WHAT THE TASK ASKS: In your copy, set down the entries exactly and exclude the pictures.

[Pixel coordinate grounding data]
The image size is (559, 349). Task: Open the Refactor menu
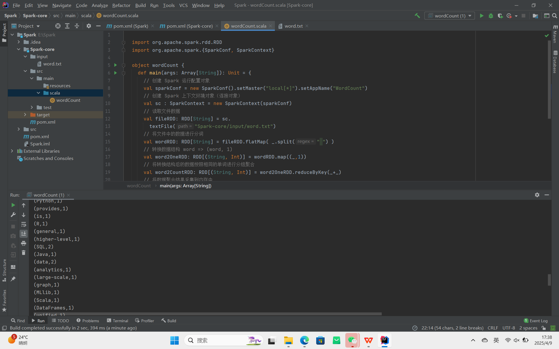click(x=121, y=5)
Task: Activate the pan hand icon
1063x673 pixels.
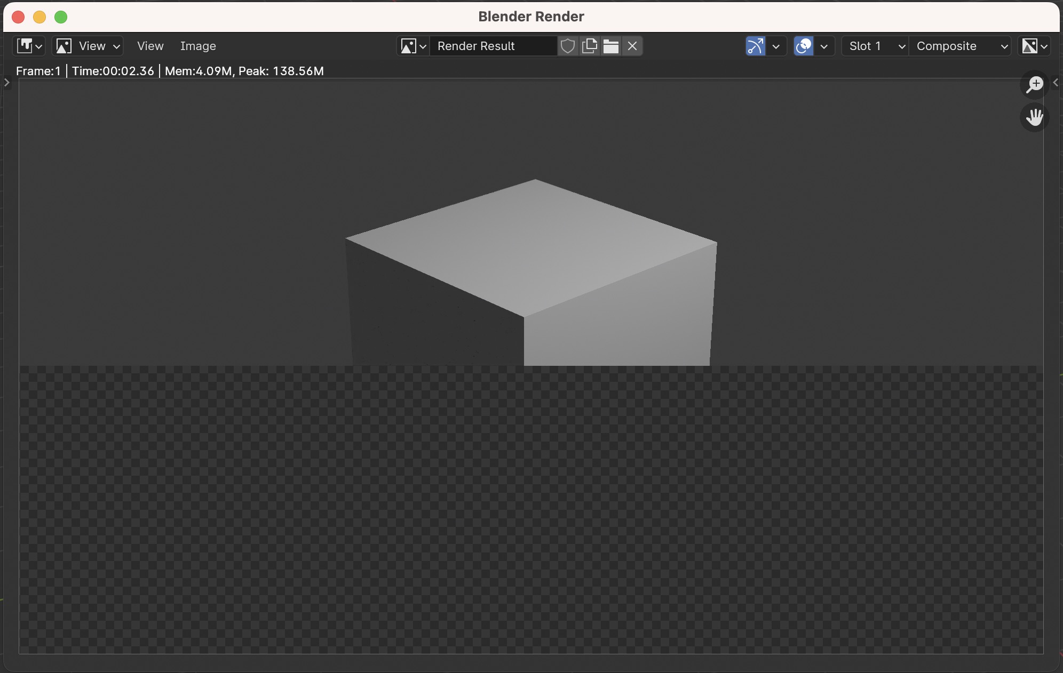Action: pos(1034,117)
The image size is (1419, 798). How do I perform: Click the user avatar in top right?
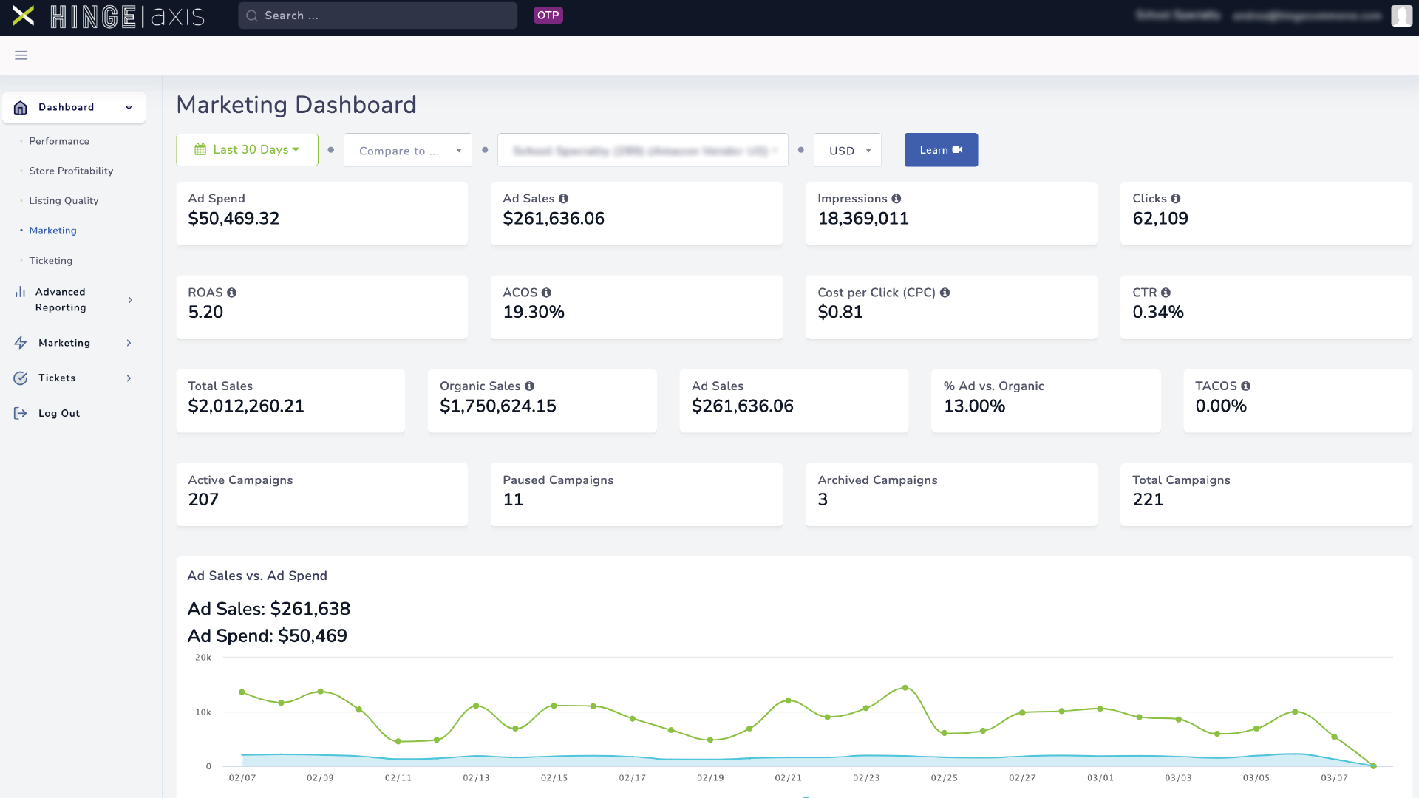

ANSWER FOR THIS EXERCISE:
The image size is (559, 349). Task: Open the Refactor menu
click(x=121, y=5)
Task: Activate the pan hand icon
1063x673 pixels.
Action: pos(1034,117)
The image size is (1419, 798). How do I perform: Click the user avatar in top right?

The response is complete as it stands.